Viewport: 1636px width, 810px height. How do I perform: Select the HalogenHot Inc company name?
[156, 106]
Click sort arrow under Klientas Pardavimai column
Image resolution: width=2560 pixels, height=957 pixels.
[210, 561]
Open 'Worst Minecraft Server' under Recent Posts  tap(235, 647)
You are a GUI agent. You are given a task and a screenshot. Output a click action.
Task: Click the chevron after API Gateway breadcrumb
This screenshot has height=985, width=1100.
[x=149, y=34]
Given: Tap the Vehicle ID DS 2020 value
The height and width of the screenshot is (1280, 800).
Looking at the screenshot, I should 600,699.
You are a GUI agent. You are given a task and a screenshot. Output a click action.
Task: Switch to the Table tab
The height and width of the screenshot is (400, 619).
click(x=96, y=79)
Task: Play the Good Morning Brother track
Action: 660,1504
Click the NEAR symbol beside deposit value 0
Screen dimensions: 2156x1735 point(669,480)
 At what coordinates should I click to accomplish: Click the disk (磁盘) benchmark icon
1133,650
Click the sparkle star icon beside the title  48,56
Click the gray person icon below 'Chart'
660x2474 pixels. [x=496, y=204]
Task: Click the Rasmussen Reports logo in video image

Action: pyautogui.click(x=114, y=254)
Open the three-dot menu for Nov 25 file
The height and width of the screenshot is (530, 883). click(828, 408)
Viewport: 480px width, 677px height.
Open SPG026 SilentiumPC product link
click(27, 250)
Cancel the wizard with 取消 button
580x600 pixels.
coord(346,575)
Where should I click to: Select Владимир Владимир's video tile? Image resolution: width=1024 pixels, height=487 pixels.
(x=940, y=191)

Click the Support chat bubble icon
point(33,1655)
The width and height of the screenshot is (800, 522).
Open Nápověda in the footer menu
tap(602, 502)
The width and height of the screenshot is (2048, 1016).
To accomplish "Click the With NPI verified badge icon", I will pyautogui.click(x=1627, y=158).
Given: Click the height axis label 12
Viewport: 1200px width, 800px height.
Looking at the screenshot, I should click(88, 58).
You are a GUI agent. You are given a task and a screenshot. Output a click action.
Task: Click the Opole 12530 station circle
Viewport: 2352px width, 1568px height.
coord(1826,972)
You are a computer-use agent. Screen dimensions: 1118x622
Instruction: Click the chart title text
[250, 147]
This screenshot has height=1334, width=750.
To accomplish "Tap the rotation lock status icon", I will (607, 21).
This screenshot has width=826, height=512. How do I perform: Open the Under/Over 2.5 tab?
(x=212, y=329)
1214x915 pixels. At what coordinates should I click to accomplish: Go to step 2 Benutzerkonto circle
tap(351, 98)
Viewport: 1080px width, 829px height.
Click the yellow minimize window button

→ Aim of the task:
Rewrite all of the lines above, swapping "GUI agent" for "interface agent" wherever it occurs and leaving everything else unchanged.

→ Worked answer:
Viewport: 1636px width, 810px height. How do I perform: Select the HalogenHot Inc company name?
[156, 106]
Click sort arrow under Klientas Pardavimai column
Image resolution: width=2560 pixels, height=957 pixels.
[210, 561]
Open 'Worst Minecraft Server' under Recent Posts  tap(235, 647)
You are a interface agent. You are given a task and a screenshot. Output a click action.
Task: Click the chevron after API Gateway breadcrumb
This screenshot has height=985, width=1100.
[x=149, y=34]
Given: Tap the Vehicle ID DS 2020 value
The height and width of the screenshot is (1280, 800).
Looking at the screenshot, I should 600,699.
You are a interface agent. You are given a task and a screenshot. Output a click action.
Task: Switch to the Table tab
The height and width of the screenshot is (400, 619).
click(x=96, y=79)
Task: Play the Good Morning Brother track
Action: 660,1504
Click the NEAR symbol beside deposit value 0
Screen dimensions: 2156x1735 point(669,480)
 At what coordinates should I click to accomplish: Click the disk (磁盘) benchmark icon
1133,650
Click the sparkle star icon beside the title  48,56
Click the gray person icon below 'Chart'
660x2474 pixels. [x=496, y=204]
Task: Click the Rasmussen Reports logo in video image

Action: pyautogui.click(x=114, y=254)
Open the three-dot menu for Nov 25 file
The height and width of the screenshot is (530, 883). click(828, 408)
Viewport: 480px width, 677px height.
Open SPG026 SilentiumPC product link
click(27, 250)
Cancel the wizard with 取消 button
580x600 pixels.
coord(346,575)
Where should I click to: Select Владимир Владимир's video tile? Image resolution: width=1024 pixels, height=487 pixels.
(x=940, y=191)

Click the Support chat bubble icon
point(33,1655)
The width and height of the screenshot is (800, 522).
Open Nápověda in the footer menu
tap(602, 502)
The width and height of the screenshot is (2048, 1016).
To accomplish "Click the With NPI verified badge icon", I will pyautogui.click(x=1627, y=158).
Given: Click the height axis label 12
Viewport: 1200px width, 800px height.
Looking at the screenshot, I should click(88, 58).
You are a interface agent. You are given a task and a screenshot. Output a click action.
Task: Click the Opole 12530 station circle
Viewport: 2352px width, 1568px height.
coord(1826,972)
You are a computer-use agent. Screen dimensions: 1118x622
Instruction: Click the chart title text
[250, 147]
This screenshot has height=1334, width=750.
To accomplish "Tap the rotation lock status icon", I will (607, 21).
This screenshot has width=826, height=512. How do I perform: Open the Under/Over 2.5 tab?
(x=212, y=329)
1214x915 pixels. At what coordinates should I click to accomplish: Go to step 2 Benutzerkonto circle
tap(351, 98)
Viewport: 1080px width, 829px height.
Click the yellow minimize window button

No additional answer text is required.